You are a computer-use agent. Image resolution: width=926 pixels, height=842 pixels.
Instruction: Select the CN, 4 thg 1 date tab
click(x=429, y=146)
...
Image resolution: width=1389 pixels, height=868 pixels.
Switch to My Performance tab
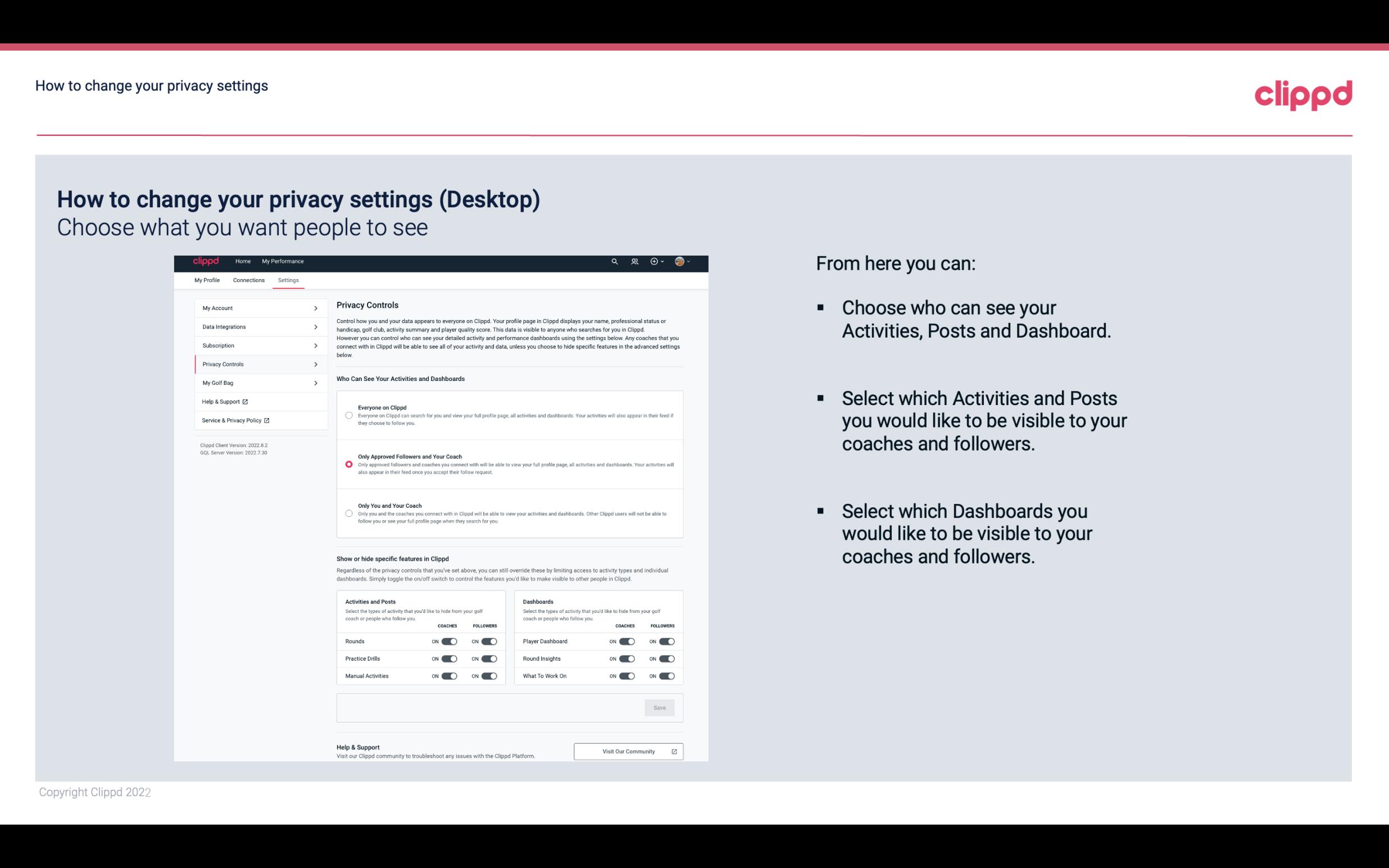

Directions for this task »
Once you reach the line with "Image resolution: width=1389" in the data above, copy it and every line after it exactly, up to and including the line with "Switch to My Performance tab".

Answer to the problem »
Image resolution: width=1389 pixels, height=868 pixels.
Switch to My Performance tab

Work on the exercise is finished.